▸ **DIRECTIVE**
Repeat the items below verbatim, from the line that contains "How do I perform: Click" through the end of the items, inclusive. Leave the pictures out of your answer.

•••

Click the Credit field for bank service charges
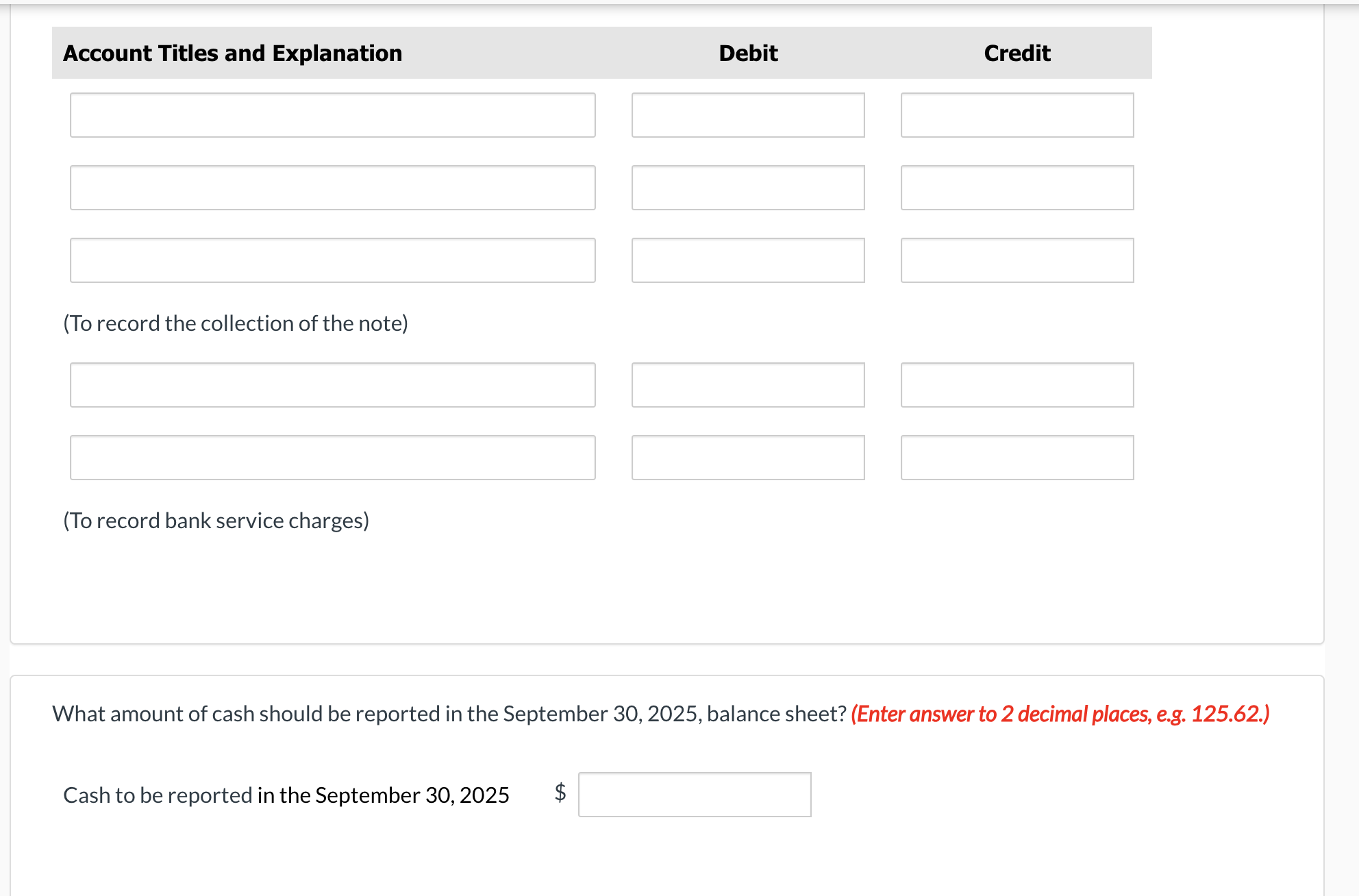 pos(1017,457)
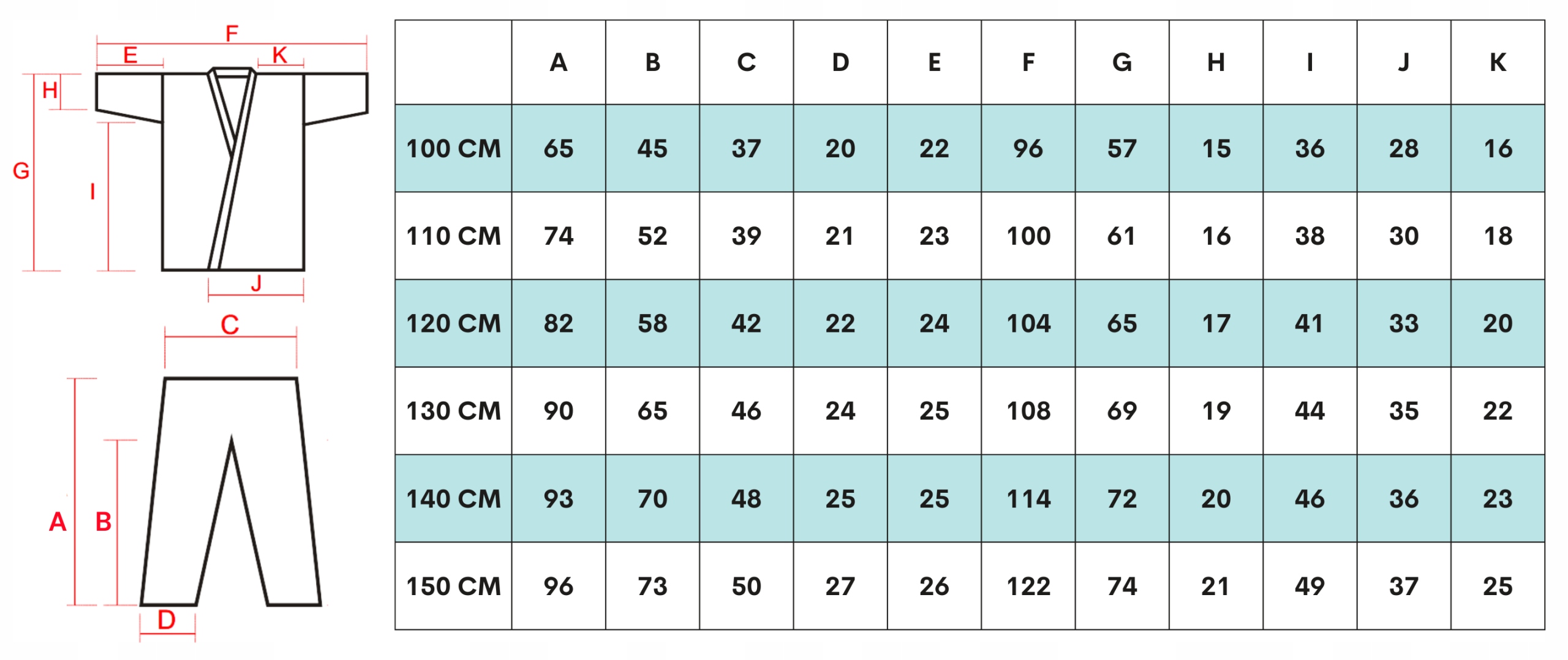Click the 130 CM row label
Image resolution: width=1568 pixels, height=660 pixels.
(x=453, y=411)
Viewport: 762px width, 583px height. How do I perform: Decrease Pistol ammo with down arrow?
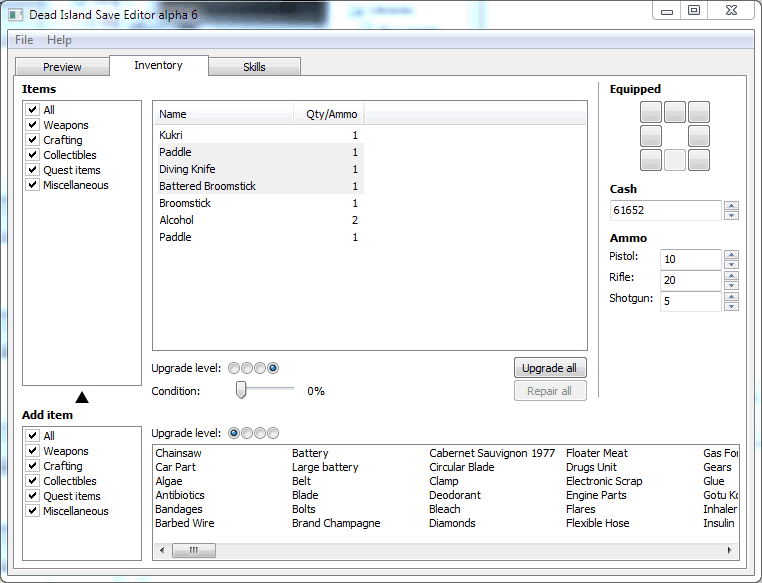(x=731, y=264)

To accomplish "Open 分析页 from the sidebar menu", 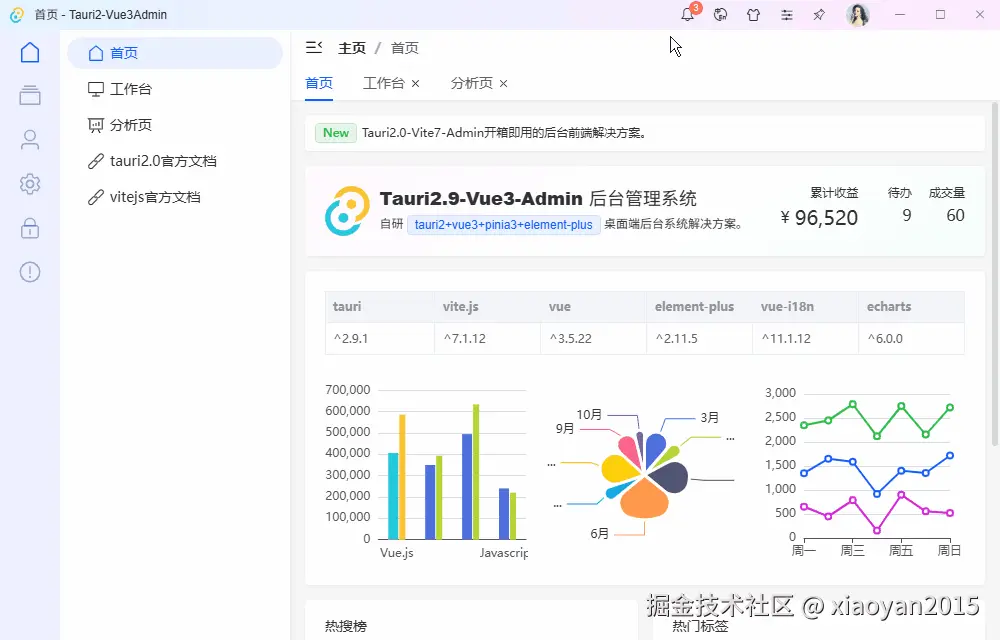I will 130,125.
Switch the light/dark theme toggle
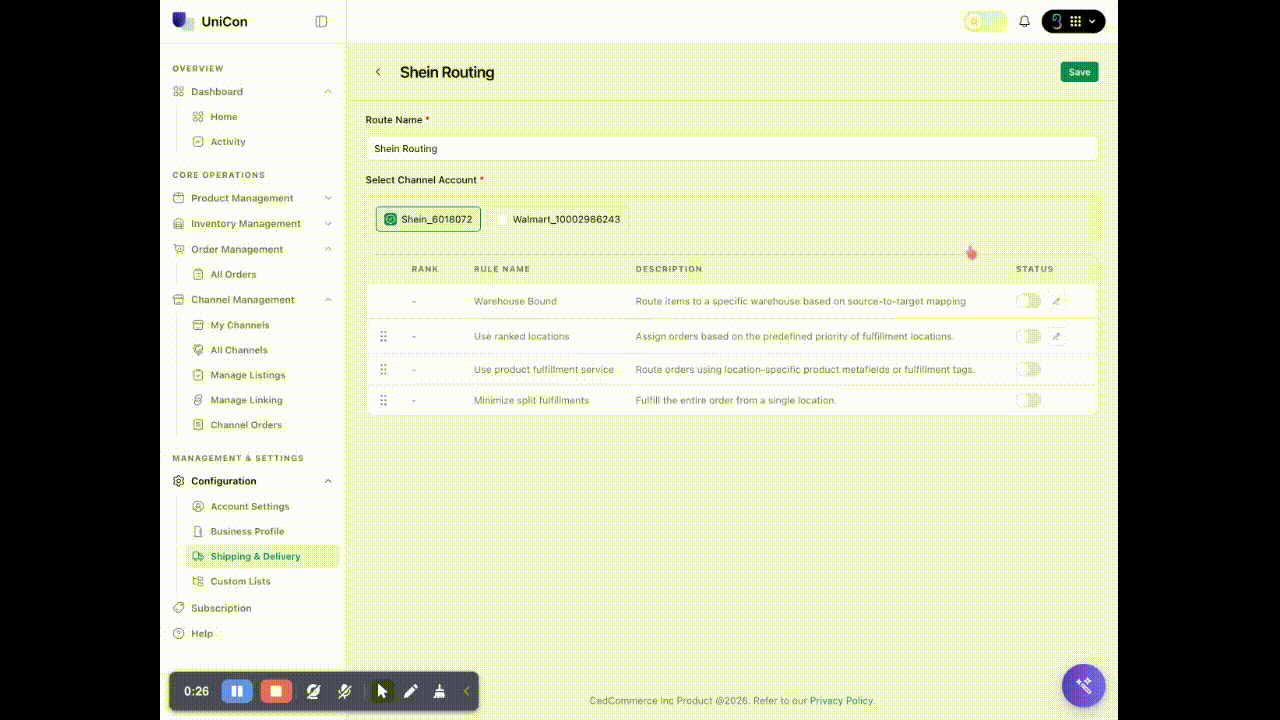The height and width of the screenshot is (720, 1280). (985, 21)
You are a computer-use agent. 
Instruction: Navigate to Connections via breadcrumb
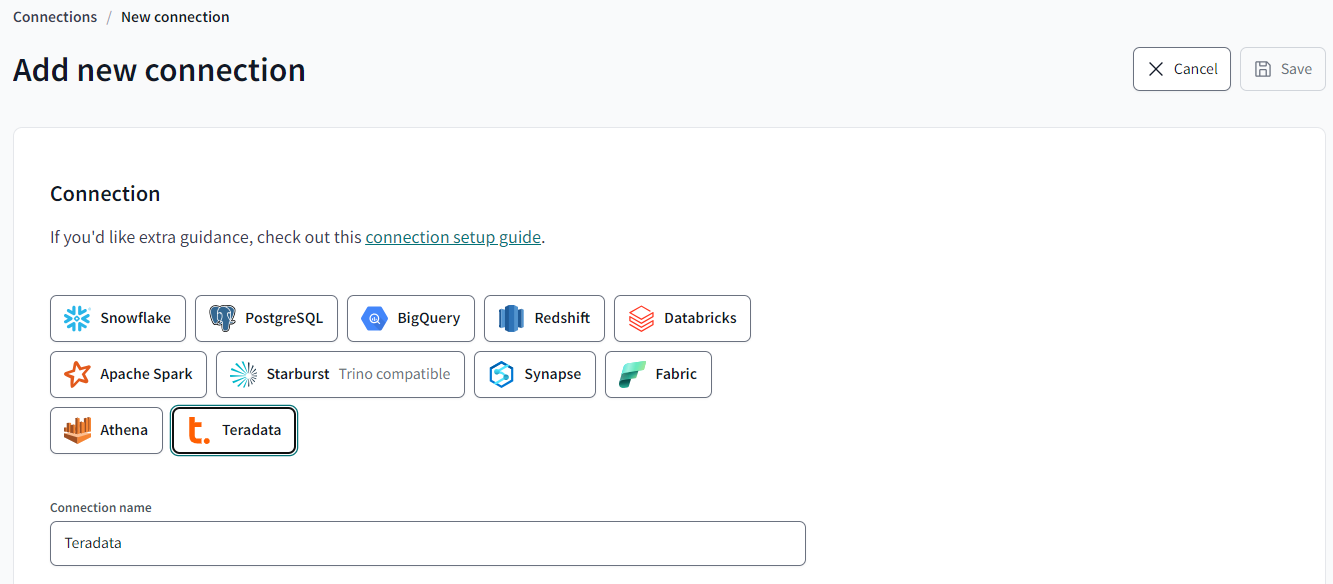pos(55,16)
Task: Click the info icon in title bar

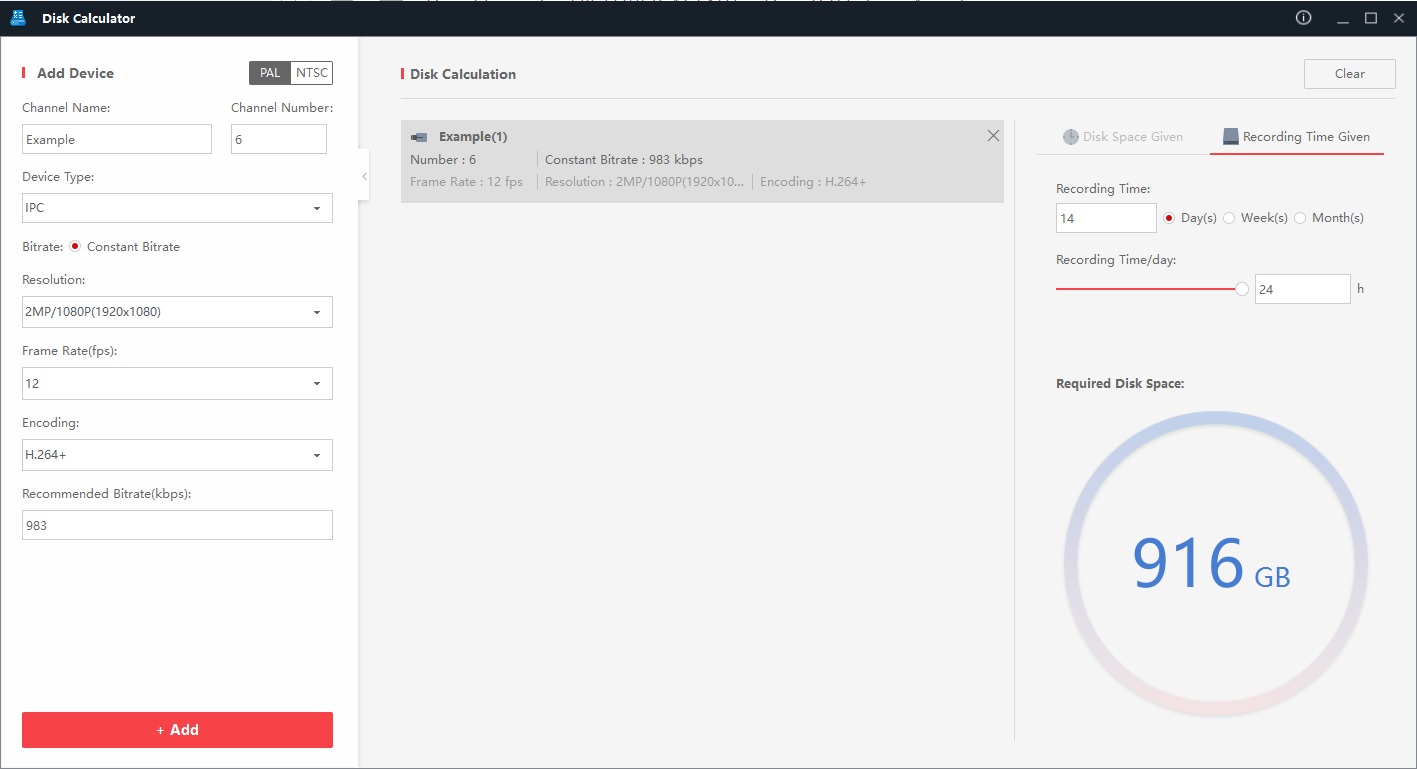Action: 1303,18
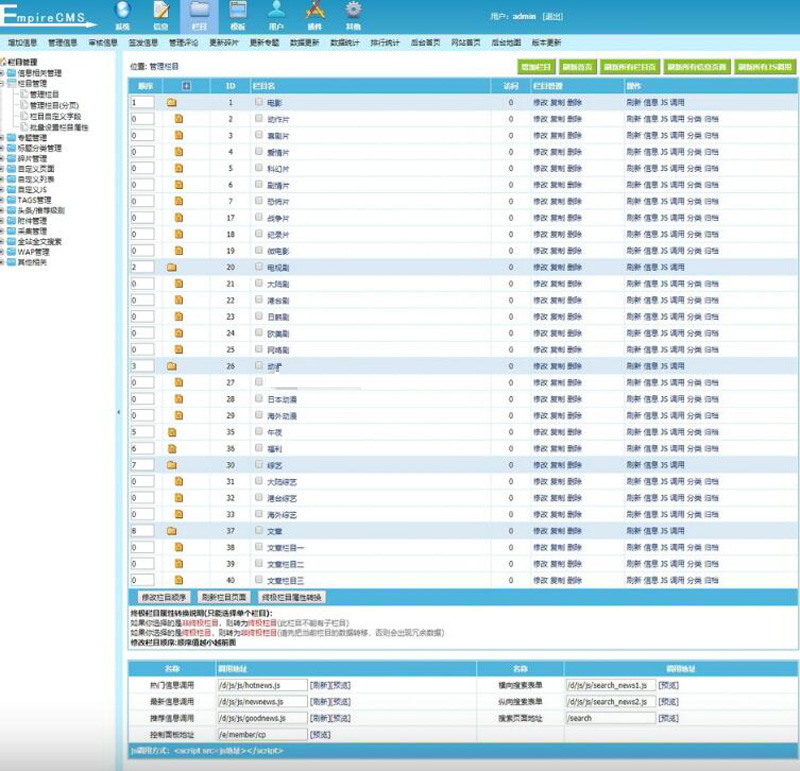Tick the checkbox for 电视剧 column
The height and width of the screenshot is (771, 800).
point(259,267)
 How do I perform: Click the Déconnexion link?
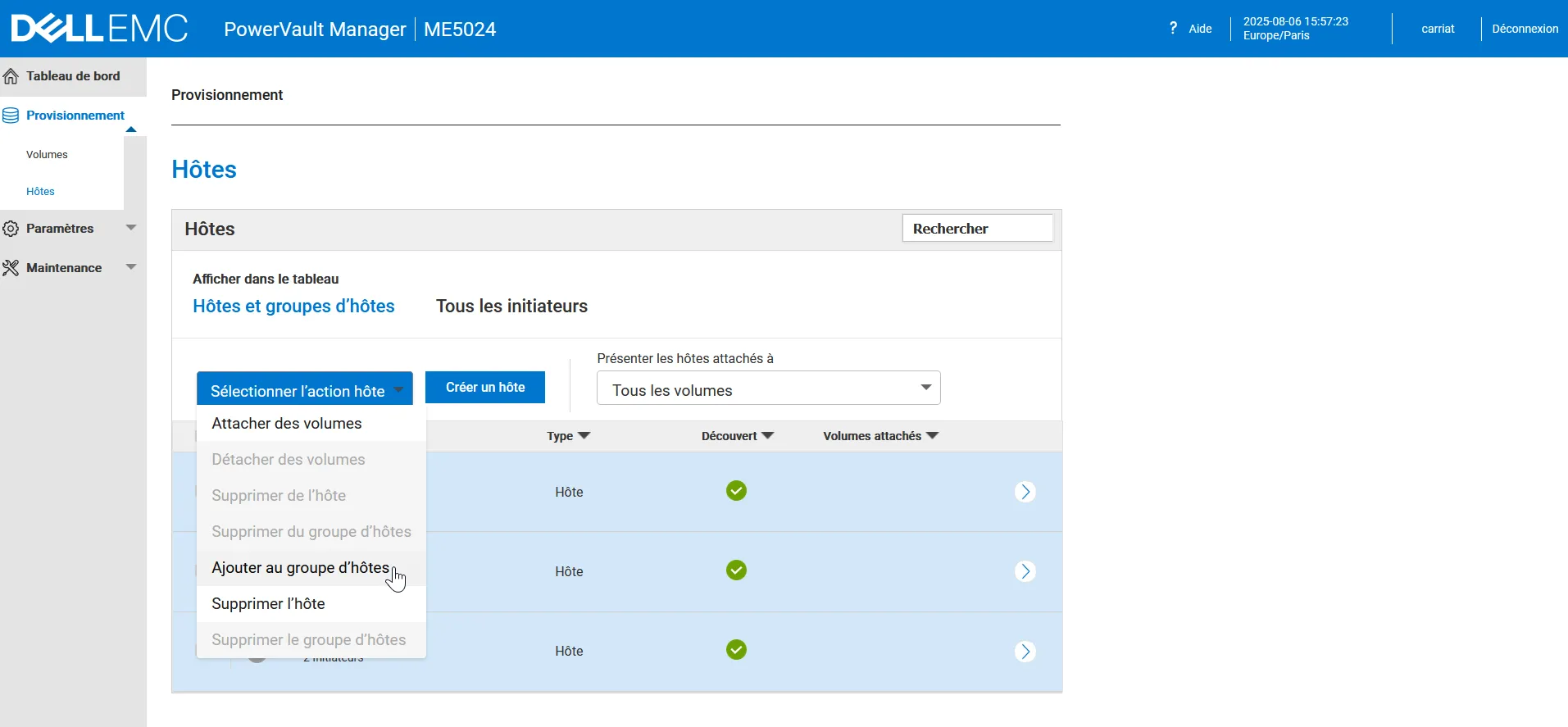1525,29
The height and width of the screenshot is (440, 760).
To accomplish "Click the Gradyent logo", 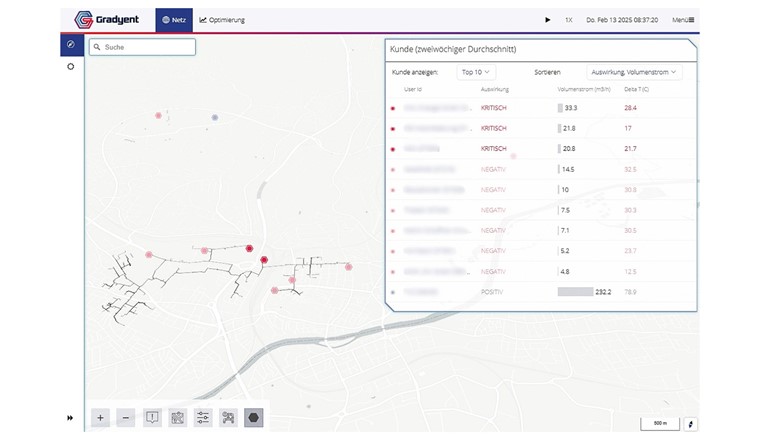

•••

▸ **RESULT FOR THIS EXERCISE**
 How do I perform: Click the Déconnexion link?
1525,29
The height and width of the screenshot is (440, 760).
To accomplish "Click the Gradyent logo", 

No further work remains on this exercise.